DO THIS: Copy the entries word for word, from the line containing "This screenshot has width=1200, height=845." through the line containing "Looking at the screenshot, I should [x=766, y=72].", both included.

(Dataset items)

..........

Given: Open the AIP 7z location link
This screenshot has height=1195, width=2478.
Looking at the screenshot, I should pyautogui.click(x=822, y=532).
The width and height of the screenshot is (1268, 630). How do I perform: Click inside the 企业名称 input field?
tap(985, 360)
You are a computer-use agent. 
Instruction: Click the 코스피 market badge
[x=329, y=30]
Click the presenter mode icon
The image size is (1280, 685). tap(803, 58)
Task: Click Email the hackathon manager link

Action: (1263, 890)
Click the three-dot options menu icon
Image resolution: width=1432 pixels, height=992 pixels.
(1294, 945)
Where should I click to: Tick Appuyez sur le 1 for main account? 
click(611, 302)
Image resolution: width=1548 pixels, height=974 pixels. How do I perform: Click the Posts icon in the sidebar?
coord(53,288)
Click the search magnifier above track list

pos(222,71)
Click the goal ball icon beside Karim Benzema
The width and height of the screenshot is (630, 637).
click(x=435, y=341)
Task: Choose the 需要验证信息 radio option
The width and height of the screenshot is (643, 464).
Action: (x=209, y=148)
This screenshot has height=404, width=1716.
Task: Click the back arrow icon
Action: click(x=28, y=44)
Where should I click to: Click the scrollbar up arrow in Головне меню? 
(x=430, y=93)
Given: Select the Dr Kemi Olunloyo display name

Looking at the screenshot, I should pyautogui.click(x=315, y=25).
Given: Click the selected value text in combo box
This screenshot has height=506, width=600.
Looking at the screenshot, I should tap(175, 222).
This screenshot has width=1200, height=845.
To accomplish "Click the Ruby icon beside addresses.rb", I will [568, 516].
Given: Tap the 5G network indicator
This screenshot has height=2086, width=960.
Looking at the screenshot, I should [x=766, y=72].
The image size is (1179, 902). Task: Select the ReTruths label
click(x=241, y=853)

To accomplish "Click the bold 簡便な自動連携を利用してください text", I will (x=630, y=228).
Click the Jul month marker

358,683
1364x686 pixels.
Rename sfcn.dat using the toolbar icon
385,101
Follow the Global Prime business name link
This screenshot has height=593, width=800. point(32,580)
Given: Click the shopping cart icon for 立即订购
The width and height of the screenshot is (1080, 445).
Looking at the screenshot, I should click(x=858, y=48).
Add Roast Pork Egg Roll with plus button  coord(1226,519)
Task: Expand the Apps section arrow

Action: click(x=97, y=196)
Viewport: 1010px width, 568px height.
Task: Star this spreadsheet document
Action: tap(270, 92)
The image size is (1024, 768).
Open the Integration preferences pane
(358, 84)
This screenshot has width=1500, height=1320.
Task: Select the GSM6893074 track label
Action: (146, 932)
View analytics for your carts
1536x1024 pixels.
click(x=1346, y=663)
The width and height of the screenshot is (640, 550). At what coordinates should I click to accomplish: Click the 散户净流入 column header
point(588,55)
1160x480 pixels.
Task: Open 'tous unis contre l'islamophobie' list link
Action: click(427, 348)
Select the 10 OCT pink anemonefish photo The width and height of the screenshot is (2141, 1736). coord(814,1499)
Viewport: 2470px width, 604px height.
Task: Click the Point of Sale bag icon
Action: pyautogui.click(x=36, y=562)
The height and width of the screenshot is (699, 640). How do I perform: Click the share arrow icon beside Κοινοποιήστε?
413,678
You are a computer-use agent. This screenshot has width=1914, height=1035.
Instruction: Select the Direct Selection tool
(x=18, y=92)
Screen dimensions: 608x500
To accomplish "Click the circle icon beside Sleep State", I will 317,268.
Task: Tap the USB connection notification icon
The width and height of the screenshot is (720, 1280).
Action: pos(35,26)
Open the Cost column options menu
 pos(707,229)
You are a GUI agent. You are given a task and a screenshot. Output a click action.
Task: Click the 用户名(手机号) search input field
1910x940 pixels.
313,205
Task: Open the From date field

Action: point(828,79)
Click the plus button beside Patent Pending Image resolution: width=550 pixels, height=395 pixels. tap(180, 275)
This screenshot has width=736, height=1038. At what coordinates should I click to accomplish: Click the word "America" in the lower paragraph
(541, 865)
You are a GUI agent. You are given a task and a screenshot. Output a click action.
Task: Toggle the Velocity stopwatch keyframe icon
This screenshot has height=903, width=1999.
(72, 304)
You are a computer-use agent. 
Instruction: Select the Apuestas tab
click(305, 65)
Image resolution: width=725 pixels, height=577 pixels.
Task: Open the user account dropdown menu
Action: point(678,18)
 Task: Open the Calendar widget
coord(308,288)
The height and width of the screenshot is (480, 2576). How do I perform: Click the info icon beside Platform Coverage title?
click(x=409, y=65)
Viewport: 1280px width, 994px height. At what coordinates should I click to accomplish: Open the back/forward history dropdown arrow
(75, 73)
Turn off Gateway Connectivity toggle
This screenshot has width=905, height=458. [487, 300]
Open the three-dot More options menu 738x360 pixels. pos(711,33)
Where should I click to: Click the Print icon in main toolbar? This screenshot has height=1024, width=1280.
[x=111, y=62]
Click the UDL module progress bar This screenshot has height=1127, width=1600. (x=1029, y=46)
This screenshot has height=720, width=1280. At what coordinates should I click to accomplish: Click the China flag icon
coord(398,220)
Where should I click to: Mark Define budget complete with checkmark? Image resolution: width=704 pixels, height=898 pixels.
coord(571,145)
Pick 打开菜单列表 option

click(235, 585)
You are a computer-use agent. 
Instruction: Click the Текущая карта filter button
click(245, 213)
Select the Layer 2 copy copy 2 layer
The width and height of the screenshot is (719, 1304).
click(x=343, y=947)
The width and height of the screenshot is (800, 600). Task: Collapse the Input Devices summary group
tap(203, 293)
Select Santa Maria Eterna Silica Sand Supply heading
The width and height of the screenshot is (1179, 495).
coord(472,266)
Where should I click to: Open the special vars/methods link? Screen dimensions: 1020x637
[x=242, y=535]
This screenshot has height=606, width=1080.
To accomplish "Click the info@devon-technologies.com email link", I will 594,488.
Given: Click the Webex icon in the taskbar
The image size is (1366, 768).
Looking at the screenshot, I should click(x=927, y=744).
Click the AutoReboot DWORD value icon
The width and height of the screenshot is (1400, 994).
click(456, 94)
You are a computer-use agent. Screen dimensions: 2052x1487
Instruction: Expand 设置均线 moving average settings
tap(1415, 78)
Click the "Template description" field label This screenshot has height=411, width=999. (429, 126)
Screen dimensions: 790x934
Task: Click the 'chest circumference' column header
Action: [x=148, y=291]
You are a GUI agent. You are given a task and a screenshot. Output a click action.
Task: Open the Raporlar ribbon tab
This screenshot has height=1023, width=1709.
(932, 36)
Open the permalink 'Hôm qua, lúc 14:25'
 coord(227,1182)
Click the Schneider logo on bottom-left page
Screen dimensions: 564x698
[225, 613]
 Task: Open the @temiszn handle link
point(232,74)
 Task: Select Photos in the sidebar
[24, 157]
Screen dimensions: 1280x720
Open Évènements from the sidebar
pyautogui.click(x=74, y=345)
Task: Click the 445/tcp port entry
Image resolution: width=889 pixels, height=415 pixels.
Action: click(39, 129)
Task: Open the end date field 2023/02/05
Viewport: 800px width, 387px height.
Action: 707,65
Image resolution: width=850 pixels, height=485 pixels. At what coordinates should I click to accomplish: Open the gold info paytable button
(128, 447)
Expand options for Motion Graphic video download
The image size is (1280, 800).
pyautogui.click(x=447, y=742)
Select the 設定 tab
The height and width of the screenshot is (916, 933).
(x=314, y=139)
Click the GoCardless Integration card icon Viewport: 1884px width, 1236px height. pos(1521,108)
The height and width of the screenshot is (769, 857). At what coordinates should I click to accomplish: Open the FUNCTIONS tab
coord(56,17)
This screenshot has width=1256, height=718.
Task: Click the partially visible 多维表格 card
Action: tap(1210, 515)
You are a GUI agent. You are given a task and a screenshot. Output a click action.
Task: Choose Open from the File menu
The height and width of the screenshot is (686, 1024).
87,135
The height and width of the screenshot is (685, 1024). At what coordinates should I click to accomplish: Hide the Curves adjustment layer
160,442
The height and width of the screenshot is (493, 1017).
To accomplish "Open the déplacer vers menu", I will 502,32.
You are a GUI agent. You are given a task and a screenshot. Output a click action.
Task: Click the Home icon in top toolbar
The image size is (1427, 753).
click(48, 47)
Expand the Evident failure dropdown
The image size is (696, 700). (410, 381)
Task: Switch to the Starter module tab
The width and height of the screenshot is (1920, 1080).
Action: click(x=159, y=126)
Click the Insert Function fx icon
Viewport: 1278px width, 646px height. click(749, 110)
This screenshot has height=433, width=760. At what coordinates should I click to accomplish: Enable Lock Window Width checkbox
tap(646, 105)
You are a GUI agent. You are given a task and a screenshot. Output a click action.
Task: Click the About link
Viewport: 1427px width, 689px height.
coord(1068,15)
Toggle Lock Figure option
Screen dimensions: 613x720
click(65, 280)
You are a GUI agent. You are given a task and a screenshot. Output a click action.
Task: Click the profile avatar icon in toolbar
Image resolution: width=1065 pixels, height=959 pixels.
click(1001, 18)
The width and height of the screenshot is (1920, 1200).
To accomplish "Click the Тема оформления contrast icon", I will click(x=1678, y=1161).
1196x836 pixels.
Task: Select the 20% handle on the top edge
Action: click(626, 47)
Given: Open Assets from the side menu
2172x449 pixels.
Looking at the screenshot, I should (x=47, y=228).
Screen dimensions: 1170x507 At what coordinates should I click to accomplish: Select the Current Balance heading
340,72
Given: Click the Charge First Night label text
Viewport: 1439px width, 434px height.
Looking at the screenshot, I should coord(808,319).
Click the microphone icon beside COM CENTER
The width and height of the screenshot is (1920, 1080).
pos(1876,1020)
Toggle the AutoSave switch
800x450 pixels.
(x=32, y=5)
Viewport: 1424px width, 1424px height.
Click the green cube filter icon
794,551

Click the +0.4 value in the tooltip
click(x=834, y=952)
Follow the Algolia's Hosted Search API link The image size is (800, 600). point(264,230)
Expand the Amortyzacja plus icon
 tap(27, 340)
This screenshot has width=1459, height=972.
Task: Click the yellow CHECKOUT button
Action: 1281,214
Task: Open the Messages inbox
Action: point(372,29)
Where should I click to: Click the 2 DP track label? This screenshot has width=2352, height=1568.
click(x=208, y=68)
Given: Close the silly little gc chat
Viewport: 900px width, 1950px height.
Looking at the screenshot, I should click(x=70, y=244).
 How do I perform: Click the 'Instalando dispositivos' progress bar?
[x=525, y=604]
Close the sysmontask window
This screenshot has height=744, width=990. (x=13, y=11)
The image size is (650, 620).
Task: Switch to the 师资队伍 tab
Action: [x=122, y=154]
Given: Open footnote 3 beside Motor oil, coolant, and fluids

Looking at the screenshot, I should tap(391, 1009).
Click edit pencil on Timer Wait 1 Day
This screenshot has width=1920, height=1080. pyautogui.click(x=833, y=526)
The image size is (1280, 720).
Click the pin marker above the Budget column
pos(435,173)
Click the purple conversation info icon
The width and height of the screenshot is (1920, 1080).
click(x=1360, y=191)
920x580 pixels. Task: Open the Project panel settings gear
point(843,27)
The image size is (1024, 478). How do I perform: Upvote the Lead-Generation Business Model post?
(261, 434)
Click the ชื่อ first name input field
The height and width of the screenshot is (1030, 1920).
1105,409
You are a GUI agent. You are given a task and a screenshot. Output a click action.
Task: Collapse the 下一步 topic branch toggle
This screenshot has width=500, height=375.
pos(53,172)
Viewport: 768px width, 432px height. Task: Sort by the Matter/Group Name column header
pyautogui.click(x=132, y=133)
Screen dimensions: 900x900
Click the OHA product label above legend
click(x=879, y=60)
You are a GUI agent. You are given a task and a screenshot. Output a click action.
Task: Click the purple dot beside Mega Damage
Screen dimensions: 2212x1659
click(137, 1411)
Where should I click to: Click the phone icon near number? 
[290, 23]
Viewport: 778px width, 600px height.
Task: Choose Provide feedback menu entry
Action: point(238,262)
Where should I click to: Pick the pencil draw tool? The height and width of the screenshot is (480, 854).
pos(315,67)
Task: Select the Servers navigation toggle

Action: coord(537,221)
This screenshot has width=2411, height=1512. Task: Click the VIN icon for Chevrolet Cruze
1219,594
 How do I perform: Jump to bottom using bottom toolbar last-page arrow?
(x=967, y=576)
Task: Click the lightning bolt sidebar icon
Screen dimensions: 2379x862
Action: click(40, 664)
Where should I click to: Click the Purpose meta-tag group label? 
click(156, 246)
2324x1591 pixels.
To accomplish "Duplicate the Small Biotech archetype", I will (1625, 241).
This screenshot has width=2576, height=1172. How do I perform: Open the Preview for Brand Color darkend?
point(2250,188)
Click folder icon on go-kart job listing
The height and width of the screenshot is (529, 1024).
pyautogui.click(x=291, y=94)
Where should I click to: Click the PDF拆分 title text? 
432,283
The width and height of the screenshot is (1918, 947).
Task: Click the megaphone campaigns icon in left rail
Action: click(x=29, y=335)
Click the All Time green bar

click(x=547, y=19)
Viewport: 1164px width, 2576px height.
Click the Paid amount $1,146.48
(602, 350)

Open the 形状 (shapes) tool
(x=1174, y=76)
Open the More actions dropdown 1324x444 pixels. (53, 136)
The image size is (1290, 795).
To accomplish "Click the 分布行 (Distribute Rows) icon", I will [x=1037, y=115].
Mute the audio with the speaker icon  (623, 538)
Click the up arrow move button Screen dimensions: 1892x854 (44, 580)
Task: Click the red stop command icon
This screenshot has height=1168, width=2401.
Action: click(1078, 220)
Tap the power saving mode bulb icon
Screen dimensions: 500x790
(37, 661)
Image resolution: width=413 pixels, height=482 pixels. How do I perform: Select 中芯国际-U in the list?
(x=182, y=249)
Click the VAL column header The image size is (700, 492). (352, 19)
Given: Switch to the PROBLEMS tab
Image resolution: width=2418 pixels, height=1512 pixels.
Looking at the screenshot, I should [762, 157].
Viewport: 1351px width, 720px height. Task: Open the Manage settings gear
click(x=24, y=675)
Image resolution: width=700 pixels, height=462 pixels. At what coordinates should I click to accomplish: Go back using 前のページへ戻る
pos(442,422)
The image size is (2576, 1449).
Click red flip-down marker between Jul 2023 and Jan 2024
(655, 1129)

..........

WRITTEN ANSWER:
This screenshot has width=1200, height=845.
To accomplish "Click the Ruby icon beside addresses.rb", I will [568, 516].
Given: Tap the 5G network indicator
This screenshot has height=2086, width=960.
Looking at the screenshot, I should [x=766, y=72].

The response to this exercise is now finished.